Author + information
Takotsubo cardiomyopathy (TCM) is an increasingly reported transient non-ischemic regional systolic dysfunction of the left ventricle. We sought to examine temporal trends in incidence of TCM and identify clinical characteristics and predictors of in-hospital mortality.
The study population was derived from the HCUP-National Inpatient Sample for the years 2007-2013. ICD-9 CM codes were used to identify patients with TCM undergoing coronary angiography during the same admission. Baseline patient characteristics and in-hospital all-cause mortality were assessed. Multivariate analysis was used to adjust for baseline confounders.

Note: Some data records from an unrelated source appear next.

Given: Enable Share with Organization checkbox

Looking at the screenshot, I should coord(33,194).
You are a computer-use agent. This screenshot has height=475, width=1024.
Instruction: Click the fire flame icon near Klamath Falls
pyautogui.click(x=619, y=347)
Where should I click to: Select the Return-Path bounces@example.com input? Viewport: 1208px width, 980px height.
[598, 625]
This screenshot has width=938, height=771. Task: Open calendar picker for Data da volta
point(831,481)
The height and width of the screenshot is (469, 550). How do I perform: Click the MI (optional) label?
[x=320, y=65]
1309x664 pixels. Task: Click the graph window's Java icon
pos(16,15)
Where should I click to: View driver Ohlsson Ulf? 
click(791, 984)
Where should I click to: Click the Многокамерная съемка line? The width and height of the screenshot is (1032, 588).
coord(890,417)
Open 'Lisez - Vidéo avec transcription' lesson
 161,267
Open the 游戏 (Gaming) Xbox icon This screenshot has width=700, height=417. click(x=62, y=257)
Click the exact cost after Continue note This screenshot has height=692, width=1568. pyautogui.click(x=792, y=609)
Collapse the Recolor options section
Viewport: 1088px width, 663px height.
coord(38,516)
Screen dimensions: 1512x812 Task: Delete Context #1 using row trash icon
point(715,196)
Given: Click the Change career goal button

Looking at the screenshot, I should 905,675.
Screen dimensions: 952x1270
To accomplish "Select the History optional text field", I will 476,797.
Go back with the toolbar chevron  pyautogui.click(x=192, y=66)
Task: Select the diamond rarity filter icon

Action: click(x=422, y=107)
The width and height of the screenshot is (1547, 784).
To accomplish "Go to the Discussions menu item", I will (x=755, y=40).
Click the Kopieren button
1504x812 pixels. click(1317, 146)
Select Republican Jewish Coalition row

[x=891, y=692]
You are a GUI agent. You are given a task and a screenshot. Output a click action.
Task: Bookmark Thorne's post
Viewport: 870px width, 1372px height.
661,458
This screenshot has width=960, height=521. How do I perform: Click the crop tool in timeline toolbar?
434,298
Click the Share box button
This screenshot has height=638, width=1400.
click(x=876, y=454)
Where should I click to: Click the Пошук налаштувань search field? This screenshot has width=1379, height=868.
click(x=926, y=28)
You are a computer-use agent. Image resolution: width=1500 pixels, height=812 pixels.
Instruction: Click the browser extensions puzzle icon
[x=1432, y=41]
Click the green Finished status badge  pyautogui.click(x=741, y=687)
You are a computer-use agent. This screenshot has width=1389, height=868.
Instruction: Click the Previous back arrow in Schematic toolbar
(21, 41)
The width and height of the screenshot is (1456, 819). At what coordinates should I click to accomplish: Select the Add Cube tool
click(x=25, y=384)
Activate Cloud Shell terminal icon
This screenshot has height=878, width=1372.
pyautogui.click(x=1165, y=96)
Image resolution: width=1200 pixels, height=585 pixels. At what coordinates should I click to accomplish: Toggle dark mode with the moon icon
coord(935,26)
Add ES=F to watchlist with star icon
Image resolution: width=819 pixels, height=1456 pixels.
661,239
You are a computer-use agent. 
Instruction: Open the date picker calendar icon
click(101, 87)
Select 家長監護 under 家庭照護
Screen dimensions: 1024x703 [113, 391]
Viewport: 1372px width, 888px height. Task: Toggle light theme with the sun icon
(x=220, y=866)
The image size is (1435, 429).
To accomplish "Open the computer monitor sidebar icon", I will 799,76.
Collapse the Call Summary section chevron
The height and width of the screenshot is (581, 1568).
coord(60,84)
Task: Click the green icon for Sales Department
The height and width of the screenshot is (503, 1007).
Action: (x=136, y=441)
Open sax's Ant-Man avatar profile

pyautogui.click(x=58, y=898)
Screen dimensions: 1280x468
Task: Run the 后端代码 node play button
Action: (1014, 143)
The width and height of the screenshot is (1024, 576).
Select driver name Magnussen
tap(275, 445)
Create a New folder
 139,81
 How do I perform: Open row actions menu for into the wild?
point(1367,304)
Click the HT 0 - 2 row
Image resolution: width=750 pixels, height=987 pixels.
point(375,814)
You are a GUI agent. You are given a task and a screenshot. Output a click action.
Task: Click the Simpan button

Seventy-two thousand five hundred fifty-nine admissions with a diagnosis of TCM were identified during the study period. A significant increase in the incidence of TCM was observed from 11.1 cases per 100,000 hospitalizations in 2007 to 43.8 cases per 100,000 hospitalizations in 2013 (p<0.001). One thousand eight hundred twenty-five (2.5%) patients died prior to hospital discharge. Expired patients were more likely to be older (69.2 vs. 66.4, p<0.0001), diabetic, with a higher baseline clinical risk. After multivariate adjustment, independent predictors of mortality included age, female gender, alcohol disorders, hypertension, acute kidney injury, multiple myeloma, chronic obstructive pulmonary disease, peripheral vascular disease, pulmonary hypertension, arrhythmias, peri-endo-myocarditis and hepatitis. (Table 1)
Hospital admissions for TCM have significantly increased in the U.S. during the last six years. In-hospital mortality is infrequent in patients hospitalized with TCM. Nevertheless, multiple modifiable and non-modifiable factors are associated with a significant increase in mortality.